Preference-based Conditional Treatment Effects and Policy Learning

We introduce a new preference-based framework for conditional treatment effect estimation and policy learning, built on the Conditional Preference-based Treatment Effect (CPTE). CPTE requires only that outcomes be ranked under a preference rule, unlocking flexible modeling of heterogeneous effects with multivariate, ordinal, or preference-driven outcomes. This unifies applications such as conditional probability of necessity and sufficiency, conditional Win Ratio, and Generalized Pairwise Comparisons. Despite the intrinsic non-identifiability of comparison-based estimands, CPTE provides interpretable targets and delivers new identifiability conditions for previous unidentifiable estimands.

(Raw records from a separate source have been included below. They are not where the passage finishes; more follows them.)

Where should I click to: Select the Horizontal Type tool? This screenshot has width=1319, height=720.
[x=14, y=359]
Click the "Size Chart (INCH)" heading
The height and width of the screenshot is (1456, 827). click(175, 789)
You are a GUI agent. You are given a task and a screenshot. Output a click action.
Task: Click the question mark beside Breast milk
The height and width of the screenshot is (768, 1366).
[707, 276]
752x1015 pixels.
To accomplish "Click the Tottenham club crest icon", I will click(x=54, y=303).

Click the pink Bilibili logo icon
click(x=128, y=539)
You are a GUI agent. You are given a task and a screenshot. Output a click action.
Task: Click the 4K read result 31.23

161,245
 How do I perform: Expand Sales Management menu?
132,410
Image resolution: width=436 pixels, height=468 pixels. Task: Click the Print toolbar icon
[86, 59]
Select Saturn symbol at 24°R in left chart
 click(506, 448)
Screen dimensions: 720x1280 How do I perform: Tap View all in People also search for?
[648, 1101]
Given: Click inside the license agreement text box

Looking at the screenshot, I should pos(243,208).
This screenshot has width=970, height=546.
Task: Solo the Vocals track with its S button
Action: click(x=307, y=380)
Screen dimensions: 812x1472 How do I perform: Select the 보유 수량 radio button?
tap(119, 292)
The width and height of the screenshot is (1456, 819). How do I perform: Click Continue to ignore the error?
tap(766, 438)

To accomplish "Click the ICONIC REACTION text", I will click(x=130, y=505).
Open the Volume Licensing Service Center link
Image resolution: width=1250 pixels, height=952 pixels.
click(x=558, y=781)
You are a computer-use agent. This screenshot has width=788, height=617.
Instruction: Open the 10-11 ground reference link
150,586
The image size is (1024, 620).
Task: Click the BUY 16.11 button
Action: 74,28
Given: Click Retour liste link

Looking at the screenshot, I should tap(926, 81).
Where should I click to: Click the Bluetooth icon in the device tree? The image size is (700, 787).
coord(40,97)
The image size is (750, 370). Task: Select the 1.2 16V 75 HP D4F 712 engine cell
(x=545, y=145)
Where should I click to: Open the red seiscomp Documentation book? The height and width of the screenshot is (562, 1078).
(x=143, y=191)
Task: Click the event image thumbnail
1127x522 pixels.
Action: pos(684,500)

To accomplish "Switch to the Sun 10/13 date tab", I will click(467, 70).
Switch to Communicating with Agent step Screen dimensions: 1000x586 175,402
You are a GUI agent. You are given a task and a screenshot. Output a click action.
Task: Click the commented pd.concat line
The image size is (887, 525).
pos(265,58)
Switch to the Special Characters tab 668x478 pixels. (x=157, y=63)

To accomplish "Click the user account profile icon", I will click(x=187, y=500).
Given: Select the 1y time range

We present estimation strategies via matching, quantile, and distributional regression, and further design efficient influence-function estimators to correct plug-in bias and maximize policy value. Synthetic and semi-synthetic experiments demonstrate clear performance gains and practical impact.

💡 Research Summary

The paper introduces a novel preference‑based framework for conditional treatment‑effect estimation and policy learning, centered on the Conditional Preference‑based Treatment Effect (CPTE). Traditional causal inference often relies on the Conditional Average Treatment Effect (CATE), which assumes outcomes can be compared via simple differences. However, many real‑world problems involve multivariate, ordinal, or hierarchical outcomes where a scalar difference is inadequate. To address this, the authors define a general preference function w(y, y′) that maps a pair of outcomes to a real‑valued preference score. This function subsumes several existing metrics: the probability of necessity and sufficiency (PNS), the Win Ratio for hierarchical outcomes, and Generalized Pairwise Comparisons.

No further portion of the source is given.